O vice-governador do Banco Nacional de Angola (BNA) disse hoje, em Luanda, que o banco central angolano está a acompanhar “com muita atenção” todos os desenvolvimentos à volta do caso que envolve a empresária Isabel dos Santos.

Rui Miguêns referiu, em declarações à imprensa, que neste momento, o BNA tem a preocupação de garantir o cumprimento da ordem de arresto pelo Tribunal Provincial de Luanda das contas bancárias e das ações de Isabel dos Santos, do seu marido, Sindika Dokolo, e do seu gestor, Mário Leite da Silva.

“Esse tem sido o nosso foco, mas naturalmente que o BNA, com as responsabilidades que tem pela estabilidade do sistema financeiro nacional e bancário em particular, acompanha com muita atenção todos os desenvolvimentos à volta do caso”, referiu.

Instado a comentar o anúncio da renúncia de Mário Leite da Silva ao cargo de presidente do conselho de administração do Bando de Fomento Angola, o vice-governador do BNA preferiu não emitir qualquer opinião.

Isabel dos Santos, empresária angolana e filha do ex-Presidente de Angola, José Eduardo dos Santos, foi constituída arguida, bem como Sarju Raikundalia, ex-administrador financeiro da petrolífera Sonangol, Mário Leite Silva, gestor de Isabel dos Santos, Paula Oliveira, amiga da empresária e administradora da NOS, e Nuno Ribeiro da Cunha, gestor de conta da empresária no EuroBIC, encontrado morto na quarta-feira.

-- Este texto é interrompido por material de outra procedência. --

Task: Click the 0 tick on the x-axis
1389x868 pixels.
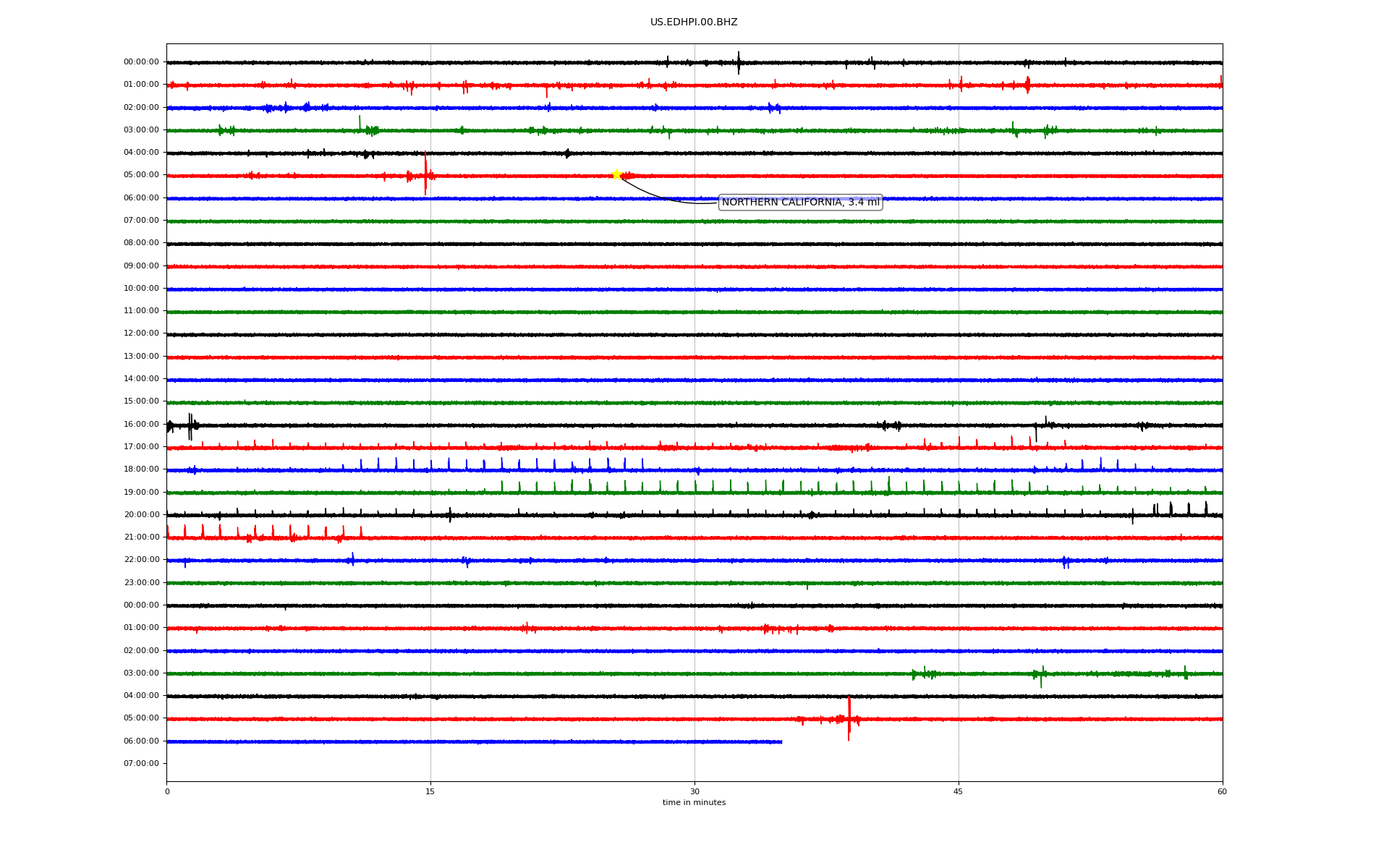Action: point(167,791)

Segundo a Procuradoria-Geral da República, o grupo foi constituído arguido no âmbito de um processo de inquérito aberto na sequência de uma denúncia do antigo presidente do conselho de administração da Sonangol, Carlos Saturnino.

Um despacho sentença do Tribunal Provincial de Luanda, divulgado em finais de dezembro de 2019, decretou o arresto preventivo de bens e contas particulares de Isabel dos Santos, Sindika Dokolo e Mário Leite da Silva.

Um Consórcio Internacional de Jornalismo de Investigação (ICIJ) revelou domingo passado mais de 715 mil documentos, sob o nome de `Luanda Leaks`, que detalham esquemas financeiros de Isabel dos Santos e do marido, Sindika Dokolo, que terão permitido retirar dinheiro do erário público angolano, utilizando paraísos fiscais.